Nashik Diocesan Council Trust v. Sunita Yogesh Pandit (SC)
BS189564
SUPREME COURT OF INDIA
Before:- M. Srinivasan and R.C. Lahoti, JJ.
Civil Appeals Nos. 5870-71 of 1999, Arising out of SLPs (C) Nos. 14845-46 of 1998 with Nos. 5872-74 of 1999, Arising out of SLPs (C) Nos. 16161-63 of 1998 and SLP (C) No. 19027 of 1998. D/d.
8.10.1999.
Nashik Diocesan Council Trust and another - Appellants
Versus
Sunita Yogesh Pandit and others - Respondents
Constitution of India, Article 226 - Admission to minority educational institution - Question whether writ petitioners were Christians as claimed by them or were Hindus (Scheduled Castes) - Certificates produced by the respondents before the appellant showing that they belonged to Scheduled Castes (Hindu Mahar) - But before High Court they filing certain documents which they claiming to be school-leaving certificates of their respective fathers and their baptism certificates - Those documents, not produced before the appellant - Held that, Once it is found that there were certain documents which were not produced before the Institution, the High Court should have directed the writ petitioners to produce those documents before the Institution and left the matter for the decision of the Institution itself instead of deciding the question whether the writ petitioners were Hindus or Christians - High Court has exceeded its jurisdiction in deciding that question and granting relief to the petitioners on that basis.
[Para 4]
ORDER
M. Srinivasan, J. - Leave granted in Special Leave Petitions (C) Nos. 14845-46 and 16161-63 of 1998.
2. Heard learned counsel for both sides.

—————

# SET EXERCISE
Extend the court order in Nashik Diocesan Council Trust v. Sunita Yogesh Pandit past its last line.

# ENTRIES PROVIDED
—————

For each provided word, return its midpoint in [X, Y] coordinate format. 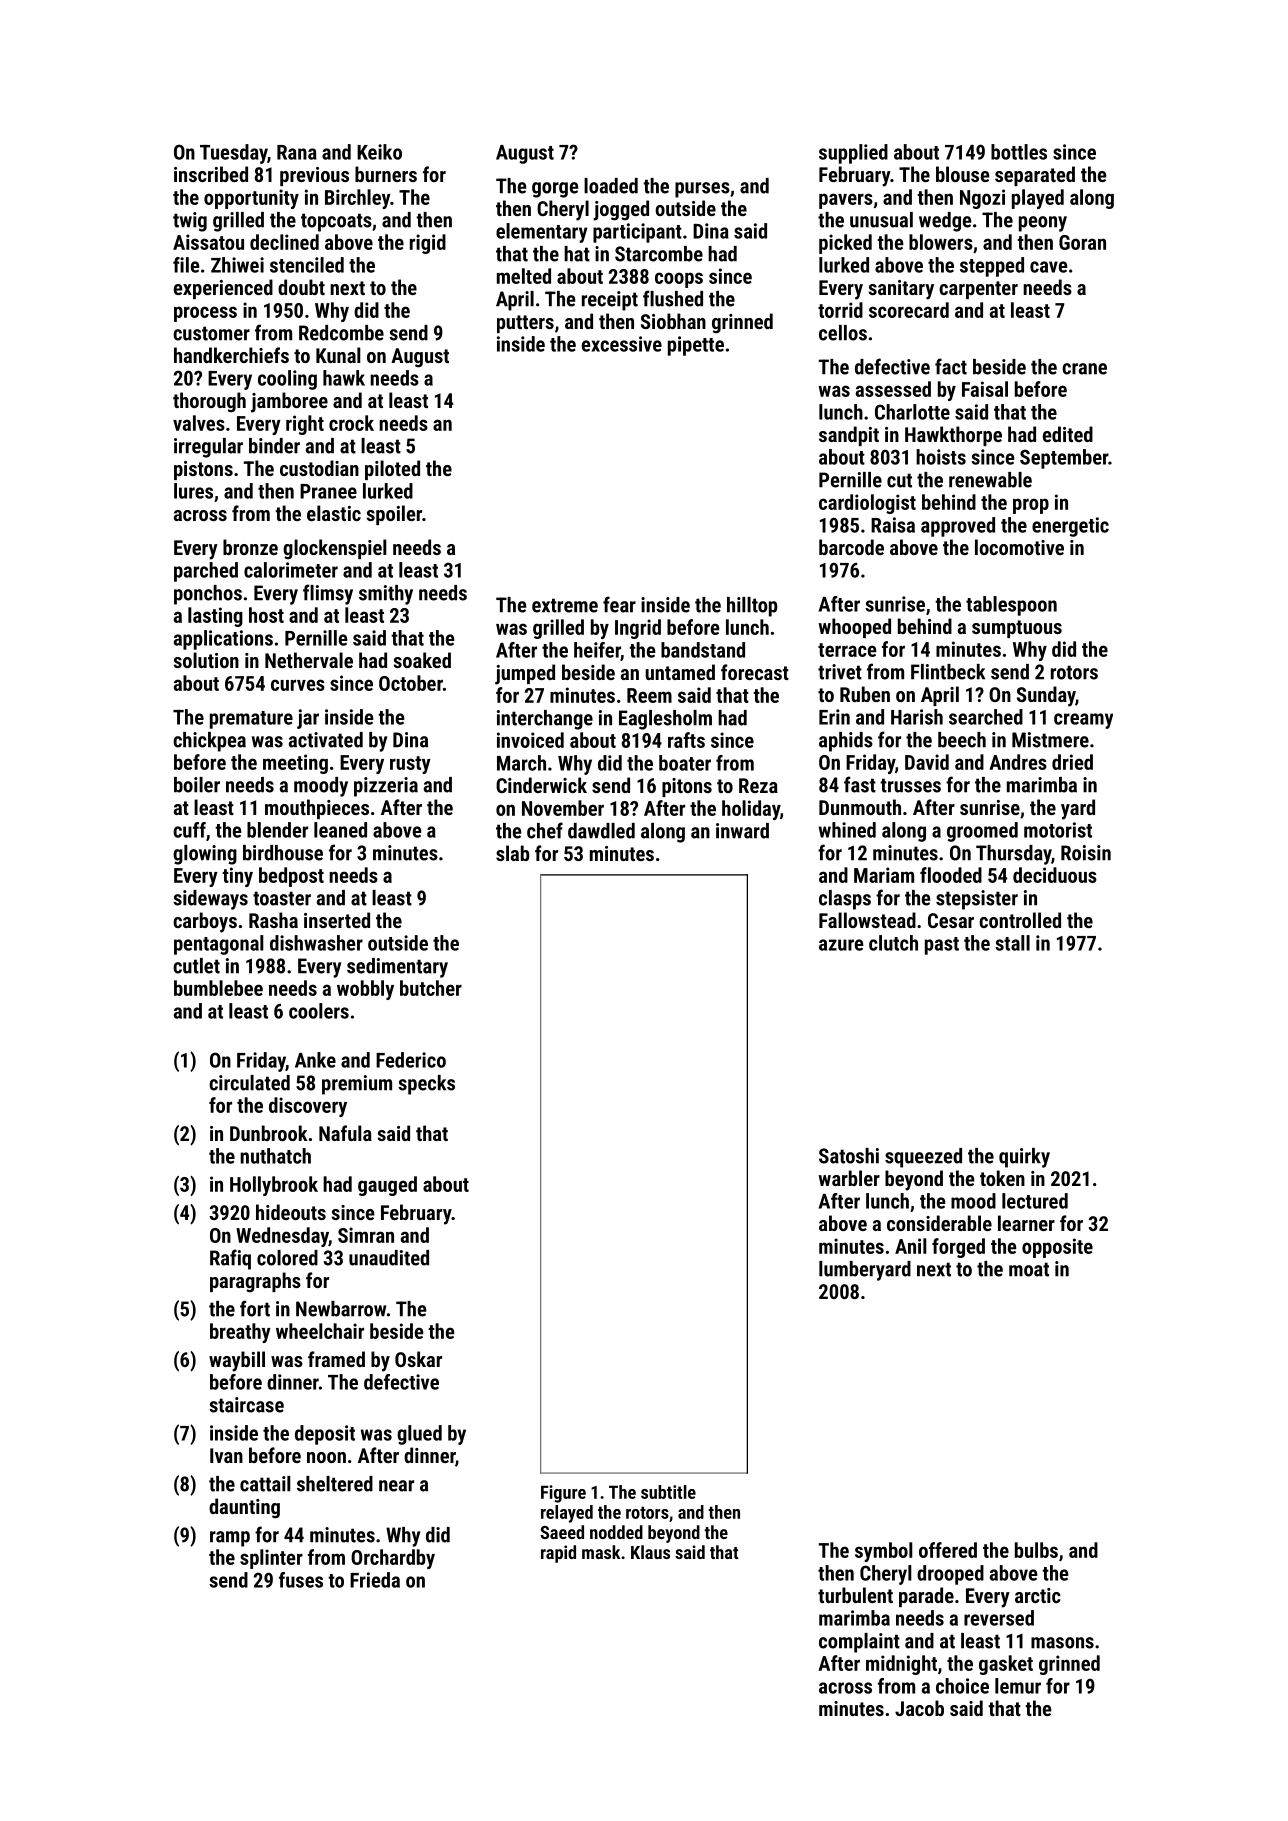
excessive [622, 344]
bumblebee [218, 988]
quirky [1024, 1158]
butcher [431, 988]
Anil [911, 1246]
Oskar [418, 1359]
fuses [301, 1580]
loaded [611, 186]
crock [351, 423]
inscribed [211, 174]
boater [685, 763]
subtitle [668, 1492]
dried [1072, 762]
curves [298, 685]
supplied [853, 154]
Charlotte [912, 412]
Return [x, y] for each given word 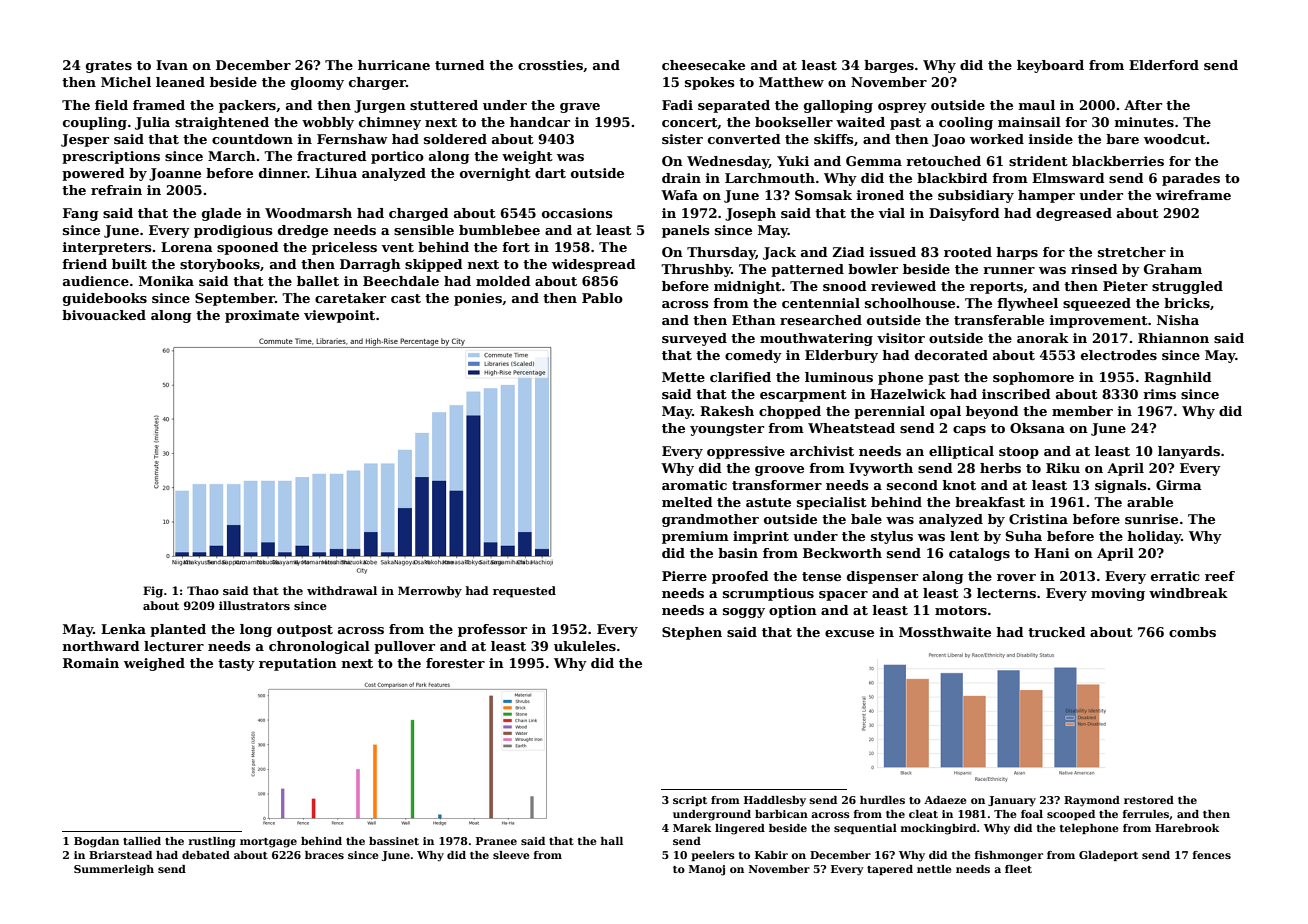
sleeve [511, 855]
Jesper [85, 140]
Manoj [707, 870]
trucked [1057, 632]
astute [768, 502]
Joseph [750, 214]
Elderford [1164, 65]
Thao [203, 590]
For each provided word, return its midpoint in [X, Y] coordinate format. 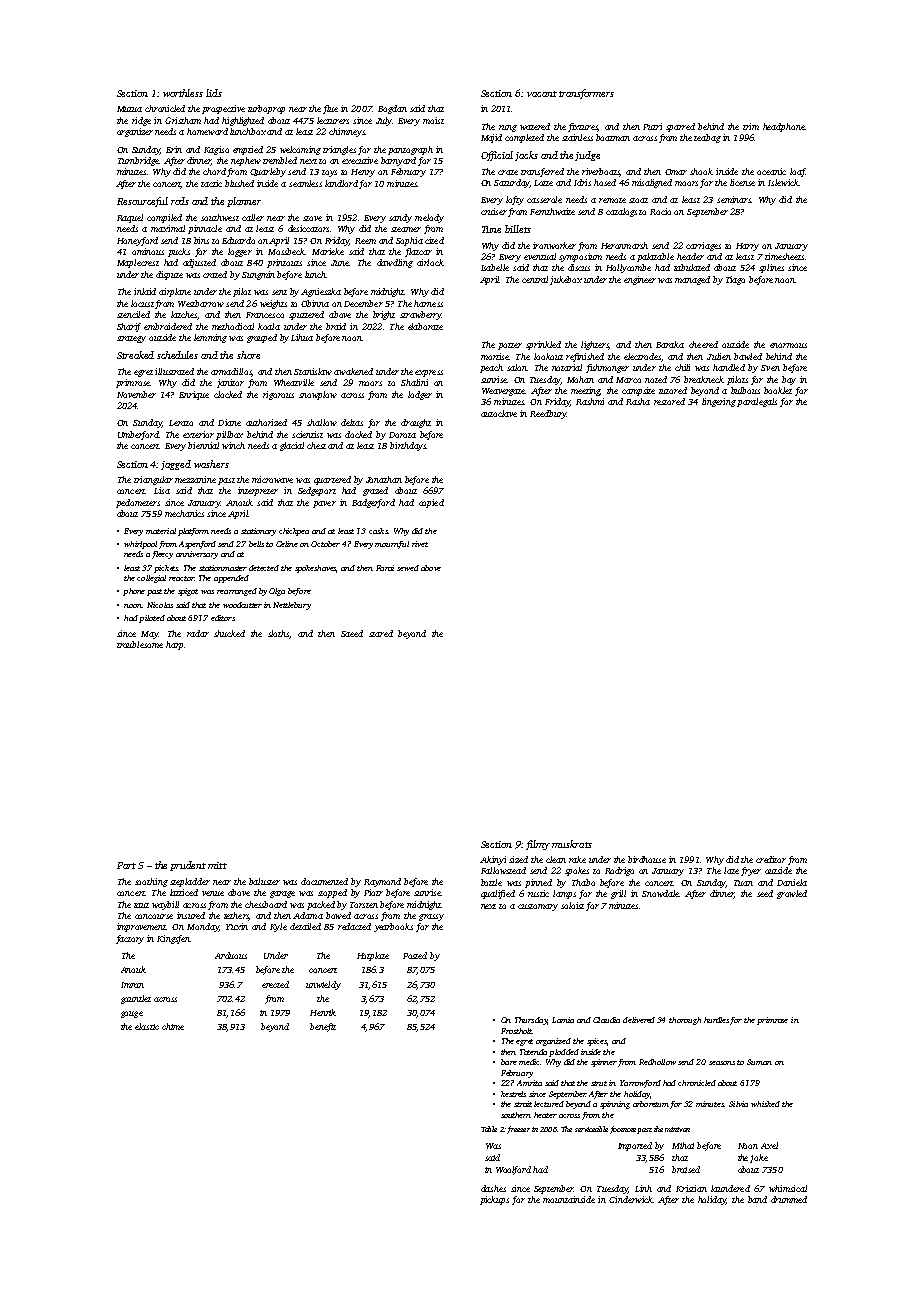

—————

# ANSWER TO THIS TASK
3. In these matters, the High Court has taken the view that the writ petitioners who have approached them have proved that they are Christians and that they are entitled to be considered for admission in the educational institutions maintained by the appellants for Diploma in Education (DEd course). The writ petitioners had admittedly produced school-leaving certificates only before the appellant Institution when they applied for admission. According to the school-leaving certificates they belong to a Scheduled Caste ? "Hindu-Mahar". They did not produce any other document before the management to show that they are Christians as claimed by them. But in the High Court, they filed certain documents which are said to be school-leaving certificates of their respective fathers and their baptism certificates. These documents were admittedly not produced before the Management of the educational institutions. Based on the documents produced before the High Court, the latter took the view that the writ petitioners had established that they were Christians and entitled to be considered for admission in the appellant's Institution under the minority quota.
4. We are of the opinion that the High Court is in error in going into the question whether the writ petitioners were Christians or Hindus ? (Scheduled Castes). Once it is found that there were certain documents which were not produced before the Institution, the High Court should have directed the writ petitioners to produce those documents before the Institution and left the matter for the decision of the Institution itself instead of deciding the question whether the writ petitioners were Hindus or Christians. The High Court has exceeded its jurisdiction in deciding that question and granting relief to the petitioners on that basis.
5. It is also submitted by the appellants that the writ petitioners had availed of certain benefits granted to Scheduled Castes by way of scholarship by the Central Government and therefore their conduct was such that they were not fit to be admitted in the educational institution maintained by the appellants. According to the learned counsel for the respondents, the scholarship availed of by the writ petitioners was only granted by the State Government irrespective of the caste and it was not Central Government scholarship. It is a matter for the respondents to prove before the appellant Institution.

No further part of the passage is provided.